Além de Gutierrez, foram denunciados Anna Saicali (ex-CEO da B2W), Timotheo Barros e Marcio Cruz (ex-vice-presidentes), e outros nove ex-diretores: Carlos Padilha, João Guerra, Murilo Corrêa, Maria Christina Nascimento, Fabien Picavet, Raoni Fabiano, Luiz Augusto Saraiva Henriques, Jean Pierre Lessa e Santos Ferreira.
Esquema contábil gerou prejuízo bilionário a acionistas e credores
O MPF afirma que o grupo fraudava os balanços ao registrar como receita operações de crédito para pagar fornecedores. A prática mascarava a real situação financeira da empresa, gerando lucros fictícios.
Com isso, os papéis da Americanas eram valorizados artificialmente, o que beneficiava os executivos e prejudicava investidores, credores e o mercado. O esquema teria funcionado por pelo menos seis anos, até a saída de Gutierrez, em dezembro de 2022.
A fraude só veio à tona em 11 de janeiro de 2023, quando a nova gestão identificou “inconsistências contábeis” e comunicou o mercado. O então CEO, Sergio Rial, deixou o cargo menos de dez dias após assumir.
Provas incluem e-mails, mensagens e delações premiadas
O MPF reuniu provas documentais e digitais para embasar a denúncia. Entre os elementos estão e-mails e mensagens de WhatsApp trocadas entre os executivos, em que discutem como evitar auditorias e esconder as fraudes.
Além disso, três dos investigados firmaram acordo de colaboração premiada com o Ministério Público. Eles detalharam o funcionamento do esquema, confirmando o envolvimento de Gutierrez e dos demais denunciados.
As delações revelam que a maquiagem contábil era sistemática e envolvia diversas áreas da empresa.
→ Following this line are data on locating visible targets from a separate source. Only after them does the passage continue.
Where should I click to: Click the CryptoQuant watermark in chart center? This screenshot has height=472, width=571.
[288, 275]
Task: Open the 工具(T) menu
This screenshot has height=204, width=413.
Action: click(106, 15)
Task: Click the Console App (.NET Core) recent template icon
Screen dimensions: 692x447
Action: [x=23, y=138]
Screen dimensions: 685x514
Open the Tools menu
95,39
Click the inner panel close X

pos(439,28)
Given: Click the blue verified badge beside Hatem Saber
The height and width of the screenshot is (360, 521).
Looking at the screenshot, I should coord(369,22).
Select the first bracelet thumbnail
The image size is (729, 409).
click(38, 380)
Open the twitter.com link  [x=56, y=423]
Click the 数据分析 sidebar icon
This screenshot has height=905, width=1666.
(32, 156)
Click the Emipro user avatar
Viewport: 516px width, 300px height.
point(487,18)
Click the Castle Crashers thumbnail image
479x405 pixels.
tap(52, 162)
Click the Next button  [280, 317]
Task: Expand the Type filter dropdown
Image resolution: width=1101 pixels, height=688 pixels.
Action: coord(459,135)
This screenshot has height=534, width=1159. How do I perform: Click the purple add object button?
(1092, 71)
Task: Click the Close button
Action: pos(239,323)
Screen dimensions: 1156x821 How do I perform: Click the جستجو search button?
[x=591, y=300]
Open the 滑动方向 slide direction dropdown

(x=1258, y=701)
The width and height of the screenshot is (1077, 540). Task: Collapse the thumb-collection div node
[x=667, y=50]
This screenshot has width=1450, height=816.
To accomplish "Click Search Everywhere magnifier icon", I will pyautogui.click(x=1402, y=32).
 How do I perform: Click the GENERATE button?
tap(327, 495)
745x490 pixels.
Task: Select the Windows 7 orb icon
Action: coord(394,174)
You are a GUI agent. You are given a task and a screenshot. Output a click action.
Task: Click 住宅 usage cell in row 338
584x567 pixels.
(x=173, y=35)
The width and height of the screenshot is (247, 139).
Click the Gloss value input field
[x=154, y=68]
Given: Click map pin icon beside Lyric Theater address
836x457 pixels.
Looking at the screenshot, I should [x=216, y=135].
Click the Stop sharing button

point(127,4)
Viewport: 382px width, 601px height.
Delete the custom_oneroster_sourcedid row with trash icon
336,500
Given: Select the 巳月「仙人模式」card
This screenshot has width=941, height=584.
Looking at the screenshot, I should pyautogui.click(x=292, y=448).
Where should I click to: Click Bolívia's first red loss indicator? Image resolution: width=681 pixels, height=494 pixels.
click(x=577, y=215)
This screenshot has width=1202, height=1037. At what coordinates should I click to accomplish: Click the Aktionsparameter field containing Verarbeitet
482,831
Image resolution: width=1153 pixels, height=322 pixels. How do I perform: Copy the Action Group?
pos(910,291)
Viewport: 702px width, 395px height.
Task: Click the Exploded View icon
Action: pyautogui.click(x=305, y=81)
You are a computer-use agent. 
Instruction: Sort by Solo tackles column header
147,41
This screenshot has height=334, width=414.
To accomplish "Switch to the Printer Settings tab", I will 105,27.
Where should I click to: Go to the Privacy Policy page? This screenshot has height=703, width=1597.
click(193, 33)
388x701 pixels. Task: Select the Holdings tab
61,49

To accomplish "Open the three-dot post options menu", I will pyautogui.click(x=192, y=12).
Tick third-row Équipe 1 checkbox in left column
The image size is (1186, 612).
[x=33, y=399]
Os documentos mostram divergências entre a contabilidade real e a apresentada ao mercado e aos órgãos reguladores.
Ex-CEO fugiu para a Espanha e responde em liberdade
Antes da divulgação do escândalo, Gutierrez deixou o Brasil e foi para a Espanha, onde também possui cidadania. Ele chegou a ser preso, mas foi liberado após prestar depoimento e entregar o passaporte.
O ex-executivo responde a processos em liberdade, mas está sujeito a medidas cautelares. O MPF avalia pedir sua extradição, caso descumpra as condições impostas pela Justiça espanhola.
Americanas reconhece dívida de R$ 50 bilhões e entra em recuperação
Após o escândalo, a Americanas entrou com pedido de recuperação judicial em janeiro de 2023. O plano foi homologado pela Justiça em fevereiro do mesmo ano, após negociações com credores e acionistas.
O grupo reconheceu dívidas superiores a R$ 50 bilhões, envolvendo mais de 9 mil credores. Entre os maiores estão os bancos Bradesco, BTG Pactual, Itaú e Santander, que juntos concentram 35% do valor devido.
A dívida trabalhista da empresa ultrapassa R$ 89 milhões, afetando diretamente milhares de funcionários e ex-funcionários. O plano de recuperação prevê o pagamento escalonado dos débitos e a reestruturação da companhia.
Acionistas e bancos injetam R$ 24 bilhões para salvar empresa
Para evitar a falência, os três principais acionistas da Americanas — Jorge Paulo Lehman, Carlos Alberto Sicupira e Marcel Telles — se comprometeram a injetar R$ 12 bilhões em recursos próprios.
Além disso, os principais bancos credores aportaram outros R$ 12 bilhões em “dinheiro novo” para manter a operação da empresa. A medida visa preservar empregos, fornecedores e a cadeia de consumo ligada à varejista.
Com a aprovação do plano, a Americanas tenta recuperar sua credibilidade no mercado e reverter os prejuízos causados pela fraude. A empresa permanece sob monitoramento da Justiça e dos órgãos reguladores.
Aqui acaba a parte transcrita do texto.